**WHAT YOU HAVE TO DO**
Transcribe every line of the following material verbatim, leaving nothing changed or omitted.

[Dataset items]
## start
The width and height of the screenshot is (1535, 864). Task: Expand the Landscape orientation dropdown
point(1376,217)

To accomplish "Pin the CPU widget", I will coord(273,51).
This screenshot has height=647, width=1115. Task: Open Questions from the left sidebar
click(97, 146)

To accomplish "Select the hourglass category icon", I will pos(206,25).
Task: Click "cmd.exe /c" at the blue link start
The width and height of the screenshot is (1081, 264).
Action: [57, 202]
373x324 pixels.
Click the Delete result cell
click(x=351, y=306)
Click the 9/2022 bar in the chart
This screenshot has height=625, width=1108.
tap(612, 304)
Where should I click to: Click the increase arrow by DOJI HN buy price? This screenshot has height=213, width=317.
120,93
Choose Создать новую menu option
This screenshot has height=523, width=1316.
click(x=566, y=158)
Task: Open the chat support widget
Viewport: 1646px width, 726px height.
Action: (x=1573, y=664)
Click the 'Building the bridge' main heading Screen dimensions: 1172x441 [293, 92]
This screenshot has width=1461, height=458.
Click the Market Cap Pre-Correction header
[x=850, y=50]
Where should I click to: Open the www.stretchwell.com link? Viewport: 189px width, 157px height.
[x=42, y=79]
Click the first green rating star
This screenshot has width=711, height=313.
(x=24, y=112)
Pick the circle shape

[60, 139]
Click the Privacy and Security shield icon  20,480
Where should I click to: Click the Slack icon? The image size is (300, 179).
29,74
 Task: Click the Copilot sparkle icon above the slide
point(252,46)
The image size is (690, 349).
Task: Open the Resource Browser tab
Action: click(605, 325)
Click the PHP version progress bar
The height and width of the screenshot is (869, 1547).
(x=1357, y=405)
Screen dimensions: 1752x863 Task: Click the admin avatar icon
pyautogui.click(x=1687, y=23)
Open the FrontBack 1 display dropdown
## end
**EXERCISE OUTPUT**
The width and height of the screenshot is (1535, 864). Task: Expand the Landscape orientation dropdown
point(1376,217)

To accomplish "Pin the CPU widget", I will coord(273,51).
This screenshot has height=647, width=1115. Task: Open Questions from the left sidebar
click(97, 146)

To accomplish "Select the hourglass category icon", I will pos(206,25).
Task: Click "cmd.exe /c" at the blue link start
The width and height of the screenshot is (1081, 264).
Action: [57, 202]
373x324 pixels.
Click the Delete result cell
click(x=351, y=306)
Click the 9/2022 bar in the chart
This screenshot has height=625, width=1108.
tap(612, 304)
Where should I click to: Click the increase arrow by DOJI HN buy price? This screenshot has height=213, width=317.
120,93
Choose Создать новую menu option
This screenshot has height=523, width=1316.
click(x=566, y=158)
Task: Open the chat support widget
Viewport: 1646px width, 726px height.
Action: (x=1573, y=664)
Click the 'Building the bridge' main heading Screen dimensions: 1172x441 [293, 92]
This screenshot has width=1461, height=458.
Click the Market Cap Pre-Correction header
[x=850, y=50]
Where should I click to: Open the www.stretchwell.com link? Viewport: 189px width, 157px height.
[x=42, y=79]
Click the first green rating star
This screenshot has width=711, height=313.
(x=24, y=112)
Pick the circle shape

[60, 139]
Click the Privacy and Security shield icon  20,480
Where should I click to: Click the Slack icon? The image size is (300, 179).
29,74
 Task: Click the Copilot sparkle icon above the slide
point(252,46)
The image size is (690, 349).
Task: Open the Resource Browser tab
Action: click(605, 325)
Click the PHP version progress bar
The height and width of the screenshot is (869, 1547).
(x=1357, y=405)
Screen dimensions: 1752x863 Task: Click the admin avatar icon
pyautogui.click(x=1687, y=23)
Open the FrontBack 1 display dropdown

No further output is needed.